Saved data entries:

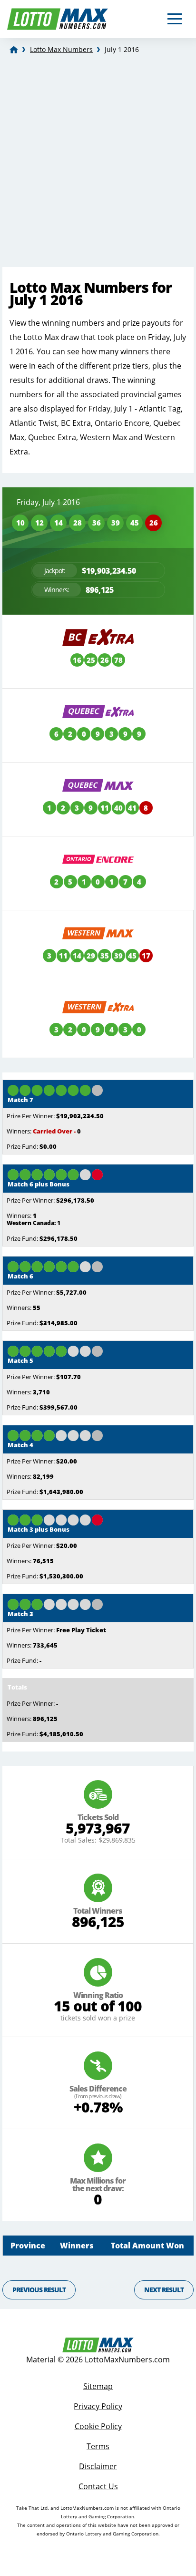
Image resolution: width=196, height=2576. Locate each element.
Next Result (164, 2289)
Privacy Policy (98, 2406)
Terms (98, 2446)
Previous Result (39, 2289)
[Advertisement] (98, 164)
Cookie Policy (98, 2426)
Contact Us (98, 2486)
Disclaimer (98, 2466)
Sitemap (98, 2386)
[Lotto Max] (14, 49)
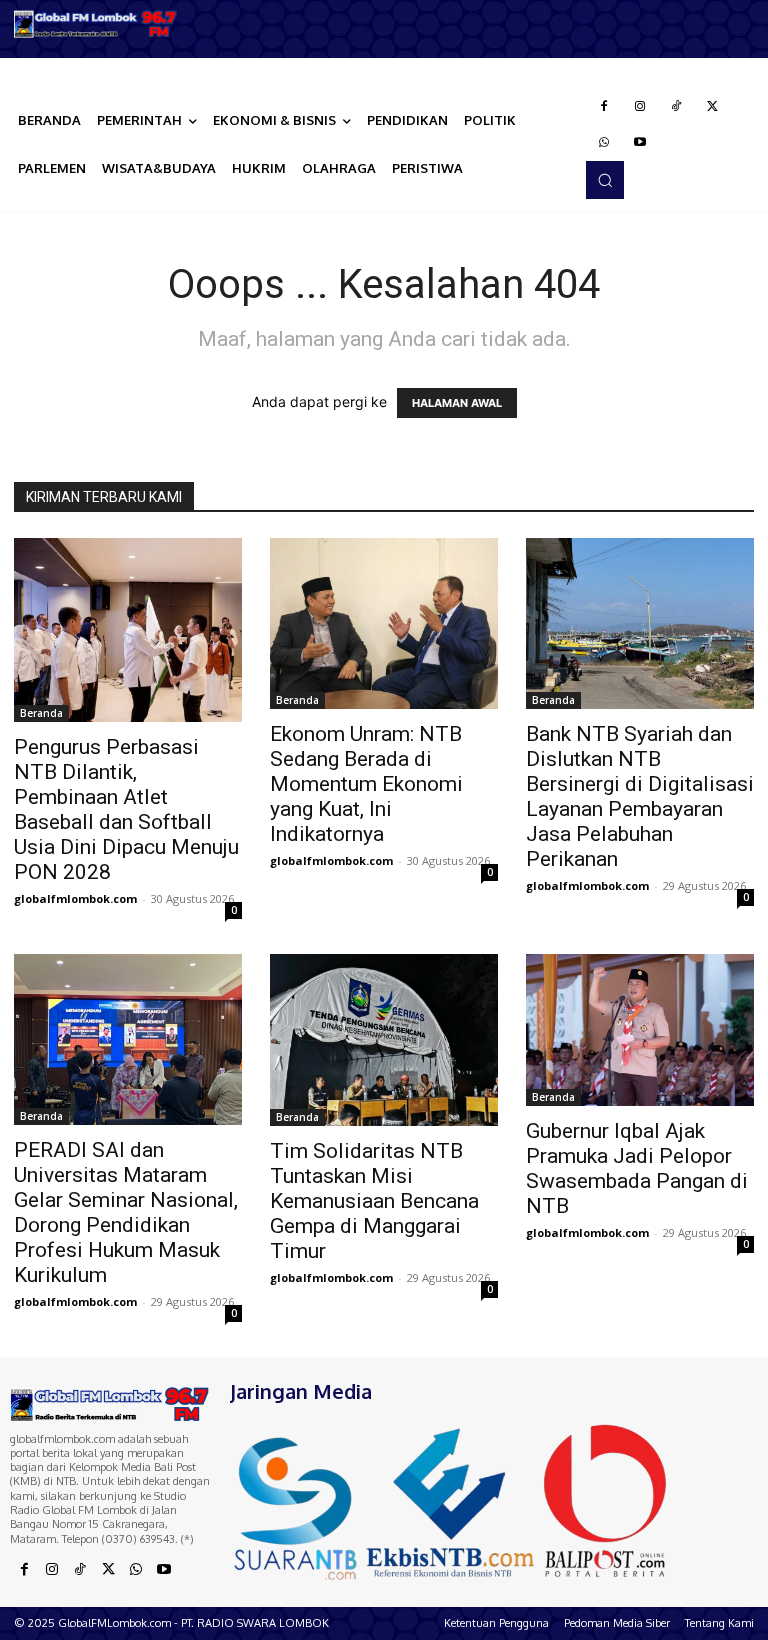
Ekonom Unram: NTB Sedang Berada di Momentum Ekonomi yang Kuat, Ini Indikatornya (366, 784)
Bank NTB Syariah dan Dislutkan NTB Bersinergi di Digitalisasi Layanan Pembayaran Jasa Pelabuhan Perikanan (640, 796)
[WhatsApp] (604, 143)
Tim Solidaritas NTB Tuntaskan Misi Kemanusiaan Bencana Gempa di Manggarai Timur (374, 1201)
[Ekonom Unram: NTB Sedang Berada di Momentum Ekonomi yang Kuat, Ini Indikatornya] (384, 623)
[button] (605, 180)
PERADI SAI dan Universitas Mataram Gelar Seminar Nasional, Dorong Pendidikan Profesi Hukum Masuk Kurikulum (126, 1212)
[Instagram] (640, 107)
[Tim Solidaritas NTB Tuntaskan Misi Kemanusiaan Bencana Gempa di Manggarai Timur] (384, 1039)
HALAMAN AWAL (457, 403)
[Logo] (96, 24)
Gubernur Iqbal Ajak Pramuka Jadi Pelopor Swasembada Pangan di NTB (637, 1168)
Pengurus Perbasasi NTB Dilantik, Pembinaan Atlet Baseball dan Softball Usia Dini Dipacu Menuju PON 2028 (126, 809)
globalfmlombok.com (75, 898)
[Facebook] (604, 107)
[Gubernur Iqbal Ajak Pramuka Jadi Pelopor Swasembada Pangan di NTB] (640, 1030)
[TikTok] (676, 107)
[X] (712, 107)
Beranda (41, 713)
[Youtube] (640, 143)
--
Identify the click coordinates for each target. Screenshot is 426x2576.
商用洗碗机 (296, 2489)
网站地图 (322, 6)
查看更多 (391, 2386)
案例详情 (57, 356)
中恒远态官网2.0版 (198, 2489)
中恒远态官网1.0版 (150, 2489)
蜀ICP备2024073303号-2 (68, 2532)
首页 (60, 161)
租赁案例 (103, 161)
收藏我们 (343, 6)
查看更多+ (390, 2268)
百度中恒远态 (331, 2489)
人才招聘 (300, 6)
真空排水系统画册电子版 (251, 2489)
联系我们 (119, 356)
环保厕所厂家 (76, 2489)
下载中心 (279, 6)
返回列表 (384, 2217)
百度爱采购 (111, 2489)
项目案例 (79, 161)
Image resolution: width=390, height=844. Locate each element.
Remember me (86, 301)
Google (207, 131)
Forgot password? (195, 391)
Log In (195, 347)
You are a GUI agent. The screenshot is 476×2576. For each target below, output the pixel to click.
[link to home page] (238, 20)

Problem requirements:
Starting with the line with "中恒远态官网1.0版 (150, 2489)" above and going on through the line with "[link to home page] (238, 20)", transcribe every line exactly, both ends included, and add nothing.

Exercise response:
中恒远态官网1.0版 (150, 2489)
蜀ICP备2024073303号-2 (68, 2532)
首页 (60, 161)
租赁案例 (103, 161)
收藏我们 (343, 6)
查看更多+ (390, 2268)
百度中恒远态 (331, 2489)
人才招聘 (300, 6)
真空排水系统画册电子版 (251, 2489)
联系我们 (119, 356)
环保厕所厂家 (76, 2489)
下载中心 (279, 6)
返回列表 (384, 2217)
百度爱采购 (111, 2489)
项目案例 (79, 161)
Image resolution: width=390, height=844. Locate each element.
Remember me (86, 301)
Google (207, 131)
Forgot password? (195, 391)
Log In (195, 347)
You are a GUI agent. The screenshot is 476×2576. For each target below, output the pixel to click.
[link to home page] (238, 20)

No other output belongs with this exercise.